[发明专利]一种离线数据包存储分析方法及装置

说明书

本发明提出了一种离线数据包存储分析方法及装置，涉及数据处理技术领域。该方法包括：获取离线数据包，并将其发送至多个处理CPU；处理线程对离线数据包进行拆分，以得到数据包块，并将数据包块写入对应的内存缓冲区；利用读线程和写线程将数据包块写入共享内存；再将其通过索引方式从共享内存中直接写入磁盘。从网络接口接收到的离线数据包先被分散至不同的处理CPU进行处理，实现负载的均衡，提高处理效率。然后离线数据包会被进行拆分处理，以使离线数据包被多个处理线程并行处理，从而可以并行化分析离线数据包，进一步提高处理效率。对离线数据包建立各种索引，离线数据包会存放在磁盘上不同的文件中，进行高效的并行化处理。

技术领域

本发明涉及数据处理技术领域，具体而言，涉及一种离线数据包存储分析方法及装置。

背景技术

信息化的时代，任何设备都可以接入到互联网中，共享丰富的网络资源。互联网带来巨大便利的同时，也暴露出更多的安全隐患，网络攻击的行为无处不在，计算机网络安全的重要性更是不言而喻。对于网络数据的分析是网络安全重要的一个手段，识别、监听、阻断恶意的网络攻击行为从而更加全面的抵御恶意的网络攻击。对于高性能离线报文的存储、入侵检测技术尤为重要。在需要处理海量的流量数据的情况下，现有的技术在对离线数据包进行处理时，处理CPU需要对每个离线数据包进行操作，因此处理效率不高，过程耗时。

发明内容

本发明的目的在于提供一种离线数据包存储分析方法及装置，用以改善现有技术中对离线数据包处理效率不高的问题。
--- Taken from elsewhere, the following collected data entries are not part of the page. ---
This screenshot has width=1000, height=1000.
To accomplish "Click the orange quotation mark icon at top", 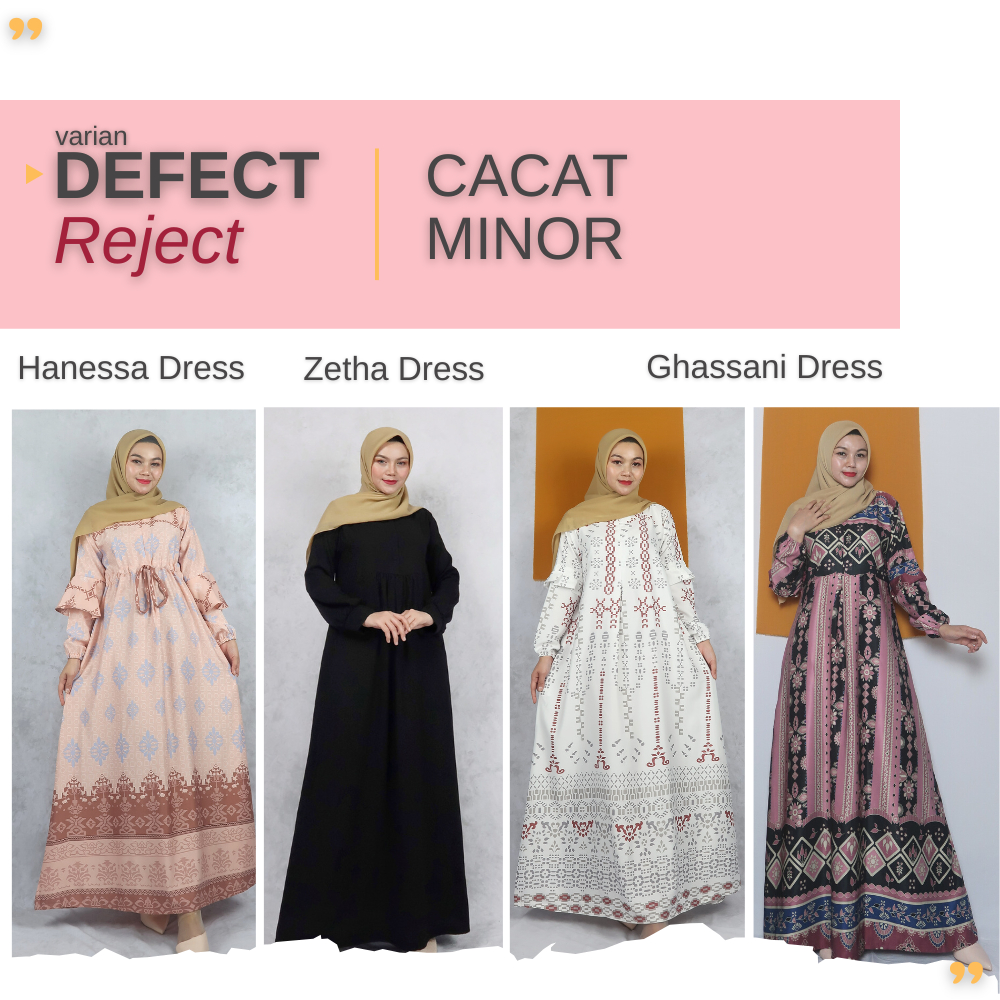I will (26, 29).
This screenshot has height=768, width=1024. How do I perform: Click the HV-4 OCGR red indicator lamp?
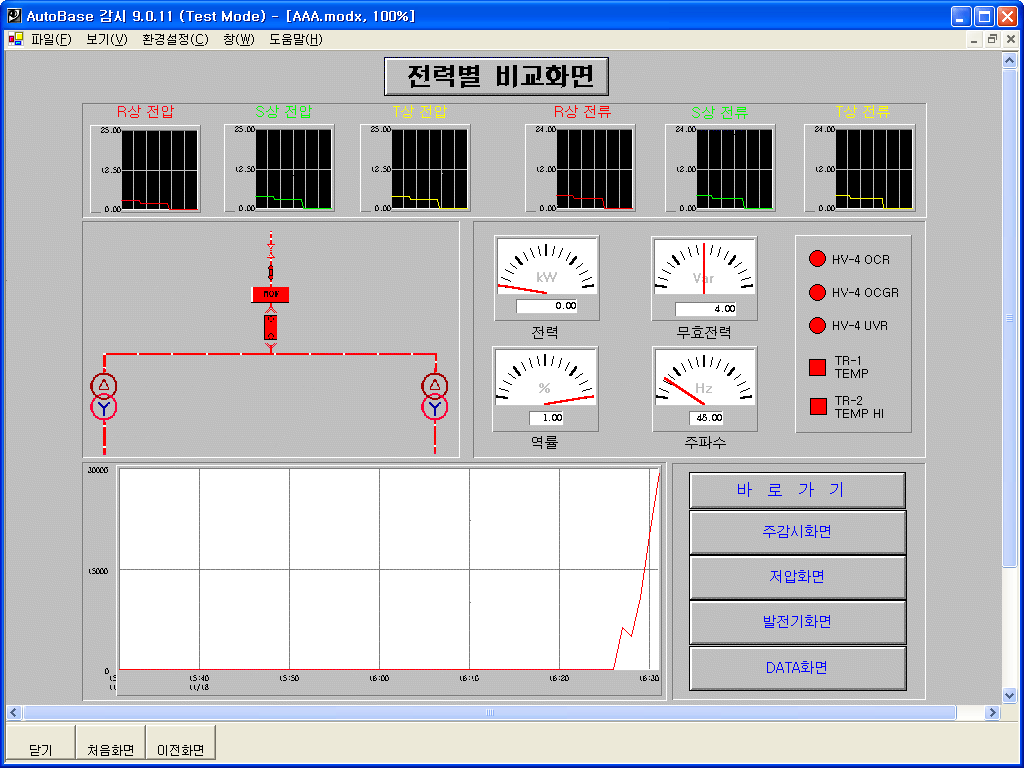pos(816,293)

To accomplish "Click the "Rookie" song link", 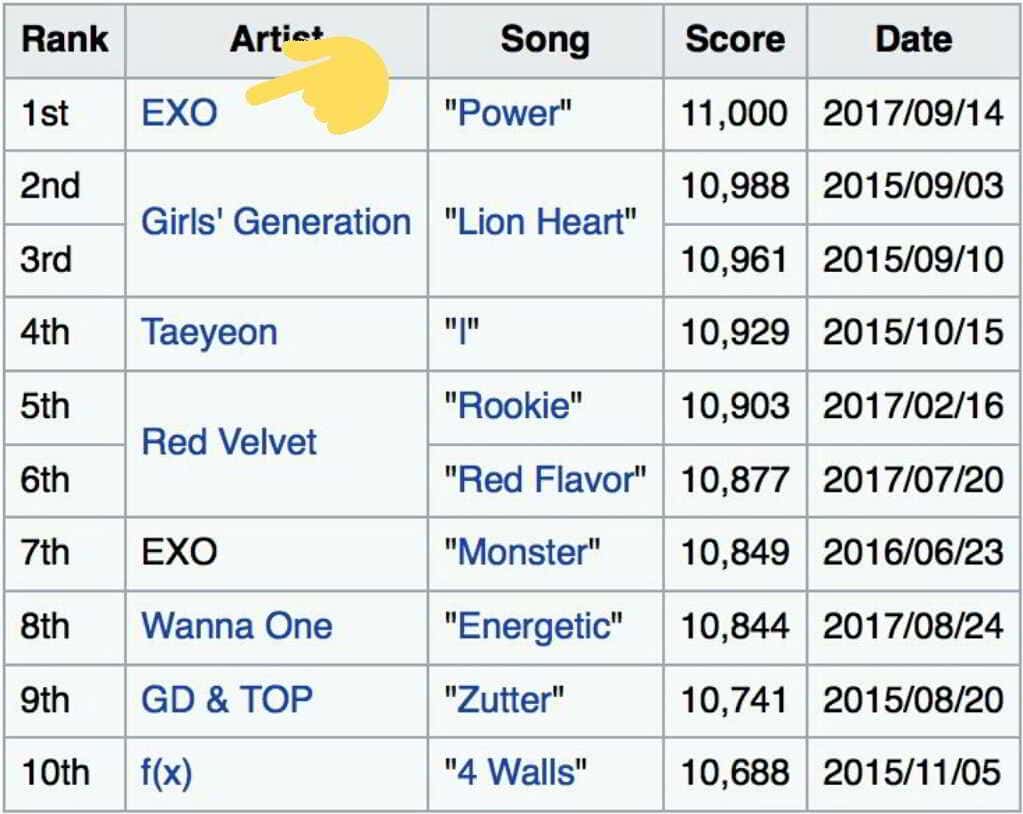I will pos(513,406).
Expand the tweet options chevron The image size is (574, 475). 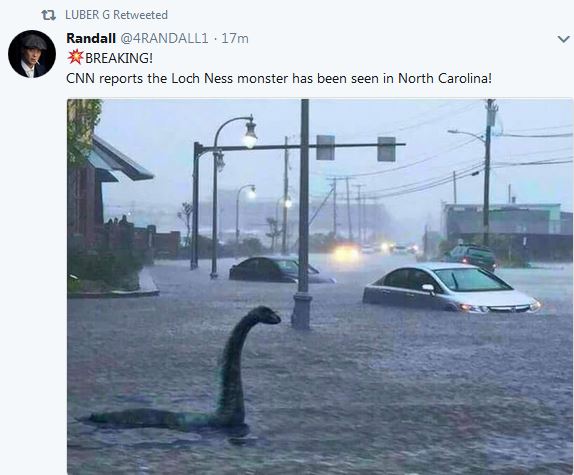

第一方面，本申请实施例提供一种离线数据包存储分析方法，该方法包括：获取离线数据包，并将离线数据包发送至多个处理CPU，每个所述处理CPU与一个处理线程绑定；处理线程对离线数据包进行拆分，以得到数据包块，并将数据包块写入对应的内存缓冲区；利用读线程和写线程将数据包块写入共享内存；将数据包块通过索引方式从共享内存中直接写入磁盘。

上述实现过程中，针对网卡流量进行离线分析，从网络接口接收到的离线数据包先被分散至不同的处理CPU进行处理，实现负载的均衡，提高处理效率。然后离线数据包会被进行拆分处理，以使离线数据包被多个处理线程并行处理，从而可以并行化分析离线数据包，进一步提高处理效率。对离线数据包建立各种索引，离线数据包会存放在磁盘上不同的文件中，为了高效检索，还有索引文件，均为并行化处理，最终领导线程负责收集处理结果并汇总。

在本发明的一些实施例中，处理线程对离线数据包进行拆分，以得到数据包块，并将数据包块写入对应的内存缓冲区的步骤，包括：为每个处理CPU对应的处理线程创建一个单独的内存区域；每个处理线程在与其对应的区域中拆分离线数据包，并将拆分得到的数据包括写入到每个独立的内存缓冲区。

在本发明的一些实施例中，将数据包块通过索引方式从共享内存中直接写入磁盘的步骤，包括：为每个读线程和写线程对应创建一个索引写线程以及线程生产者消费者队列；将需要进行文件旋转的数据包块的时间戳索引传递至线程生产者消费者队列中；索引写线程监视线程生产者消费者队列中是否有新时间戳索引；若有新时间戳索引，则获取新时间戳索引，并创建一个RocksDB SSTable；根据RocksDB SSTable将与新时间戳索引对应的数据刷新到磁盘中。

在本发明的一些实施例中，将数据包块通过索引方式从共享内存中直接写入磁盘的步骤之后，方法还包括：将存储于磁盘上的离线数据包整体拆分为不同的任务；多个工作线程对不同任务进行读取和分析，并得到处理结果；领导线程收集所有处理结果，并对处理结果进行汇总。

第二方面，本申请实施例提供一种离线数据包存储分析装置，装置包括：离线数据包获取模块，用于获取离线数据包，并将离线数据包发送至多个处理CPU，每个所述处理CPU与一个处理线程绑定；离线数据包拆分模块，用于处理线程对离线数据包进行拆分，以得到数据包块，并将数据包块写入对应的内存缓冲区；共享内存索引模块，用于利用读线程和写线程将数据包块写入共享内存；磁盘写入模块，用于将数据包块通过索引方式从共享内存中直接写入磁盘。